At home, the residents affectionately refer to these patients as “OSH-bombs,” with the anacronym “OSH” referring to “outside hospital.” These are patients who have been admitted to an outside hospital for days, or even weeks, and are then accepted for transfer to one of the University of Pennsylvania hospitals, often arriving with stacks of records (hopefully) concerning their recent care that must then be reviewed, summarized, and ultimately presented to the attending physician. These patients will often arrive after hours as that is when beds become available in the hospital from earlier discharges. These patients can very often be much more ill than was conveyed in the initial transfer communication.

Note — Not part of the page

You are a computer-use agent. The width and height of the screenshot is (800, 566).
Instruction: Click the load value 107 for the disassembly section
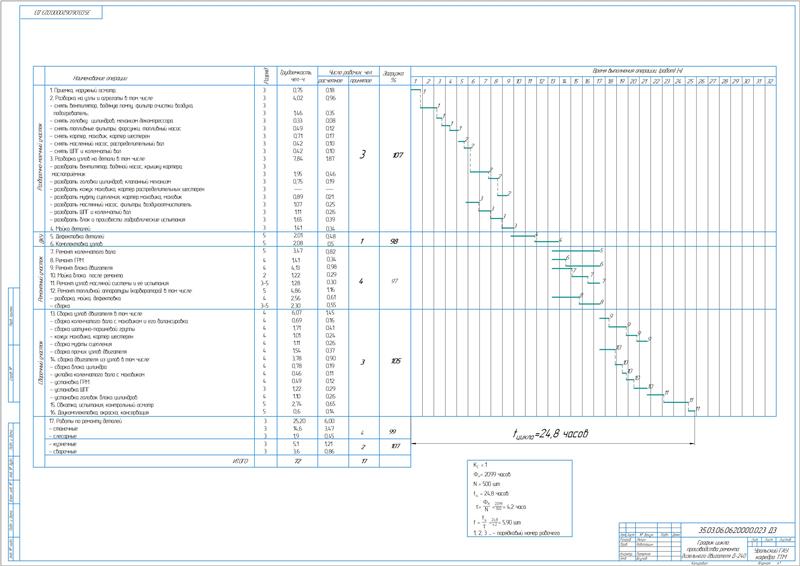coord(396,155)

This patient, who came from several hours away, had stacks of records and films that needed to be reviewed and then discussed in order to come up with our recommendation for treatment. Thankfully, he had not previously tried too many medications, so we were able to recommend a reasonable trial of an anti-seizure medication that was new for him along with a plan B if that did not help. He too, would follow up with FAME in the future to see how he was doing on the new medication regimen that was suggested to them.
We were finally able to head home and get ourselves ready for a nice evening at a very lovely lodge. I hadn’t been up to the Manor Lodge in over a year, to be honest, but had heard through the grapevine that their food was still top notch and, knowing that the grounds of this lodge are some of the most beautiful around, it was the perfect opportunity for all of us to spend an evening together relaxing. Marissa had offered to take everyone to dinner here as it would be much easier than trying to get everyone’s schedule together at home.
The drive up to the Manor Lodge, as I mentioned, is a journey that travels through a small part of the NCA, but, in addition, travels up through the Shangri-La coffee plantation, one of the largest in the area. Coffee is surely king here and is second only to the tourist industry with the game parks. The rich volcanic soil, the altitude, and the amount of rainfall here make the Ngorongoro Highlands the perfect environment for growing the rich Arabica coffee bean that is most popular for this region. Until recently, Tanzanian coffee was unavailable in the United States, though I have seen it slowly enter the specialty market at home over the last several years.


The Manor Lodge is owned by the South African company, Elewana, and is designed after the wine region of their home country. The manor house is a large and very formal building that is absolutely gorgeous inside, but in a completely different style and setting as that of Gibb’s Farm which is elegant and casual. This place is simply elegant. The dining area is very formal, and the settings have more silverware than I’ve seen anywhere in Africa, or even at home, for that matter. Thankfully, the dress is not formal as that would never go over here, at least in this century. The bar is pretty much from a scene in Out of Africa and would not have shocked me had I seen Ernest Hemmingway resting in one of the lounge chairs having just returned from a rhino hunt. How they ever transported the baby grand piano up that hill is beyond me.
Simply put, the Manor Lodge is one of the loveliest properties in all of Northern Tanzania, and I suspect, all of East Africa. I have never stayed there, which isn’t saying much as I have never stayed anywhere here other than the Ngorongoro Crater Lodge for two nights, but the rooms, which I’ve toured, are equally elegant and comfortable. The dinner we had was also amazing and was far beyond all of our expectations. It was a five-course meal, and each course was in itself a work of art. Needless to say, everyone was incredibly thrilled with the meal, and we were all thankful that Marissa had suggested having dinner there as a special treat.